● **Exercise description**:
Copy the rows verbatim, starting at the line containing "How do I perform: Click the Objective icon?" and ending with the line containing "[x=893, y=525]", both lines included.

>> start Extracted material

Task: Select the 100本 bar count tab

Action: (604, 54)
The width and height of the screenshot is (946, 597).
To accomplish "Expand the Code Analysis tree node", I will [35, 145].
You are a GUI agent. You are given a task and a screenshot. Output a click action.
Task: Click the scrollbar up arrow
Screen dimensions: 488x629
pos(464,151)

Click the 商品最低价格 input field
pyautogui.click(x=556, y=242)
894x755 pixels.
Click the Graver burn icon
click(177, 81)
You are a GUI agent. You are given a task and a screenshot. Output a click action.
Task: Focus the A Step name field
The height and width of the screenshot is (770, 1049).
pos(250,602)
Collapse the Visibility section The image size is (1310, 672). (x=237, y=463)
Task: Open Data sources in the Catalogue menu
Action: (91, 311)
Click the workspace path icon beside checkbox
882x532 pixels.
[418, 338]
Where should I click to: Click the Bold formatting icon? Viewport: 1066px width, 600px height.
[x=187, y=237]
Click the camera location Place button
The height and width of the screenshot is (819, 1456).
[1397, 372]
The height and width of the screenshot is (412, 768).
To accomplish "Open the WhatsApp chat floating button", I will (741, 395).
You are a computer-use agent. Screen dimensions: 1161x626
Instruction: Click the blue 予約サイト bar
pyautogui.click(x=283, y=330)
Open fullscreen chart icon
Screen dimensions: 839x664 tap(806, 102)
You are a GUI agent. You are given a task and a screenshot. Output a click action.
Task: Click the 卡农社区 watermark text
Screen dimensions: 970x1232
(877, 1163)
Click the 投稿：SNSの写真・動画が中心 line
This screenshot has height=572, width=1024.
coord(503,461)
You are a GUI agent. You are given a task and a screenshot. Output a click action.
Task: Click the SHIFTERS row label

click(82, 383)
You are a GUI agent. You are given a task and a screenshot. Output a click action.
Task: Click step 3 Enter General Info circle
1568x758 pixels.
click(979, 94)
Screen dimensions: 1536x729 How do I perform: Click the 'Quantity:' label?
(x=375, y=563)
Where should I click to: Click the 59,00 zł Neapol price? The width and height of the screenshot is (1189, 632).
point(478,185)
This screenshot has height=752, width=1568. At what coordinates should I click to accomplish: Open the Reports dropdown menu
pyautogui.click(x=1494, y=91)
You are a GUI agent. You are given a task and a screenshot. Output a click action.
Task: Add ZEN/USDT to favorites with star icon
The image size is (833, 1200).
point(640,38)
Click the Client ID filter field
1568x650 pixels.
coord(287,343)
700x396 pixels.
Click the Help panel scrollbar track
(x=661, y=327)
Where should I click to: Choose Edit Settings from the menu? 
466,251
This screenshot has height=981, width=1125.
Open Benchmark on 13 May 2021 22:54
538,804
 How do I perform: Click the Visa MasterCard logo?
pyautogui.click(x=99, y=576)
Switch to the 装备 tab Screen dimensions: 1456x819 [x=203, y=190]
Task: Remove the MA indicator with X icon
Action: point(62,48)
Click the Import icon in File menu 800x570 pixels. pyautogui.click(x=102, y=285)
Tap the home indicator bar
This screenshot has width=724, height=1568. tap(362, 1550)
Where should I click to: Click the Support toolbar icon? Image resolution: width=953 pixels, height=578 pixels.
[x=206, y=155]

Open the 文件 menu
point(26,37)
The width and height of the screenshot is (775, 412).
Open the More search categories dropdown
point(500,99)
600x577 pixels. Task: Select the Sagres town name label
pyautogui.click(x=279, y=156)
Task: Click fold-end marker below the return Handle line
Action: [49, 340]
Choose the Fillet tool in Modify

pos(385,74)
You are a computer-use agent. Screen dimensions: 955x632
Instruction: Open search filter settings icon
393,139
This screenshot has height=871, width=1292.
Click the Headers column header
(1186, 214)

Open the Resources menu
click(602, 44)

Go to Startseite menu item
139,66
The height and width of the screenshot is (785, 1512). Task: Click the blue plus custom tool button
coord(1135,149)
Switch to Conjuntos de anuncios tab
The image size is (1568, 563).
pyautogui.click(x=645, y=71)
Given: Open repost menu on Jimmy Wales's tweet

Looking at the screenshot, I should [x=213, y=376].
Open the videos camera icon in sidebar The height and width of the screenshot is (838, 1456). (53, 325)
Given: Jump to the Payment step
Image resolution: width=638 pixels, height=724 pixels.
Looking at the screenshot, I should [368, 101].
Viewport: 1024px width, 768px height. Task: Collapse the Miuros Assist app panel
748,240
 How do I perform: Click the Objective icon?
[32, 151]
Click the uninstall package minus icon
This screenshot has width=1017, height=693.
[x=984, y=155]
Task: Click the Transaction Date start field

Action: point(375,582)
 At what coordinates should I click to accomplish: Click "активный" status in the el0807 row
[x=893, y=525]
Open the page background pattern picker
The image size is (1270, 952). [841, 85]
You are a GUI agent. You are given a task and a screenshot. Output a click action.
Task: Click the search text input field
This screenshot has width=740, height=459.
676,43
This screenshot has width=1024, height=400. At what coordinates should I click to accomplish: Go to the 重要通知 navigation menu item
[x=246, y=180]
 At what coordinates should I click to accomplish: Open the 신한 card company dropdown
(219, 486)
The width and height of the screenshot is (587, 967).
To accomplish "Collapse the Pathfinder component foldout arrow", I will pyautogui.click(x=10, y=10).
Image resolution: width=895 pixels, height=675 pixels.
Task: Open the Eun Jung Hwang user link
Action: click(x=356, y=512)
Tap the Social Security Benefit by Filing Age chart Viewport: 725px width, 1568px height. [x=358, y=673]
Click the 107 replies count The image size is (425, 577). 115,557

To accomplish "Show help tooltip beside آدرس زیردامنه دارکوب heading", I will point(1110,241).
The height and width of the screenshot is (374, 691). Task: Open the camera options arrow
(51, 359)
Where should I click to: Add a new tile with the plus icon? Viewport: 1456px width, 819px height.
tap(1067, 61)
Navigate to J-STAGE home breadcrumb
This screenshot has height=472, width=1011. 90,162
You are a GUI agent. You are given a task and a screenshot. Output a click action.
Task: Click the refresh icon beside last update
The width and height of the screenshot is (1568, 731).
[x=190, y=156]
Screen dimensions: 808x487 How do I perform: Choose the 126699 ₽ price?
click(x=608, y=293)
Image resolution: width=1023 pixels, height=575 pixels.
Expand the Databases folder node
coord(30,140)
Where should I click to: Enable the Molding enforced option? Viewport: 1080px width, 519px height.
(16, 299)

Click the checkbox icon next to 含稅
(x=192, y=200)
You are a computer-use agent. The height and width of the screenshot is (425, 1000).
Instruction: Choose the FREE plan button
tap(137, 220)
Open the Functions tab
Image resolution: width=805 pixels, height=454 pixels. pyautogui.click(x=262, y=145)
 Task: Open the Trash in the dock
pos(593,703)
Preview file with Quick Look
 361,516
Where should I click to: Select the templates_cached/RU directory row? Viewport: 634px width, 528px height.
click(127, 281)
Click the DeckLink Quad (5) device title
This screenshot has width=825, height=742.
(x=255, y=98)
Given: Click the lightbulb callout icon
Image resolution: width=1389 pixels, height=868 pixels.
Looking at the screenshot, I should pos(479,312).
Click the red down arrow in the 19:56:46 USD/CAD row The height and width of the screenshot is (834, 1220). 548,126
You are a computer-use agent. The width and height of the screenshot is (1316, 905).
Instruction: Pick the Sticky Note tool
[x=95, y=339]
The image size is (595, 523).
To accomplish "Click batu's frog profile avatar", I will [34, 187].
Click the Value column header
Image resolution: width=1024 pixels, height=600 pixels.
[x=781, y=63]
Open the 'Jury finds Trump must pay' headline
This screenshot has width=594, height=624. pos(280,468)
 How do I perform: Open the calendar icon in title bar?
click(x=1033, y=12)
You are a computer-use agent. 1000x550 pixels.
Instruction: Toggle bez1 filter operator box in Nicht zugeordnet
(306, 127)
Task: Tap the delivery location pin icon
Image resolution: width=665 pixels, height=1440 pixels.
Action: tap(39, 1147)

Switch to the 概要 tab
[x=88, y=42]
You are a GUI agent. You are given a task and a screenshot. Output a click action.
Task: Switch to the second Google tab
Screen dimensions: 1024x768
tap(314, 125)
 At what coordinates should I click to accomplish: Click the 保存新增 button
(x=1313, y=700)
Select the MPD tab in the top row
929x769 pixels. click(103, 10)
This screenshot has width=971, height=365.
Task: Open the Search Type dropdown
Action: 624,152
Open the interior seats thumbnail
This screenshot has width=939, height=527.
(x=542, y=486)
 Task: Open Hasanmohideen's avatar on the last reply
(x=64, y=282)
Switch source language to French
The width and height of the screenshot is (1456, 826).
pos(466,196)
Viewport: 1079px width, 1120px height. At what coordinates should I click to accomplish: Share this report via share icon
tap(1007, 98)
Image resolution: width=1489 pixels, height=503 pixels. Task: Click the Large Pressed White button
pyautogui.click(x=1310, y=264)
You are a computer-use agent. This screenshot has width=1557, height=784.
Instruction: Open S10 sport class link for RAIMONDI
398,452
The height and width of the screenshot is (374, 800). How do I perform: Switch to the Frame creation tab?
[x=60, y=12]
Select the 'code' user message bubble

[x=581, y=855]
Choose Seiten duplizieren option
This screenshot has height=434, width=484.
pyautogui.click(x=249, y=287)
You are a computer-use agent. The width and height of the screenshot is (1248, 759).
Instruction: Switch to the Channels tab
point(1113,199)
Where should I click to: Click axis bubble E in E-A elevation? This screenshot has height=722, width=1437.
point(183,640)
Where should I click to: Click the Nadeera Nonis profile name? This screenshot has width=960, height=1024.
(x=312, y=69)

>> end Extracted material

● **Response**:
 How do I perform: Click the Objective icon?
[32, 151]
Click the uninstall package minus icon
This screenshot has width=1017, height=693.
[x=984, y=155]
Task: Click the Transaction Date start field

Action: point(375,582)
 At what coordinates should I click to accomplish: Click "активный" status in the el0807 row
[x=893, y=525]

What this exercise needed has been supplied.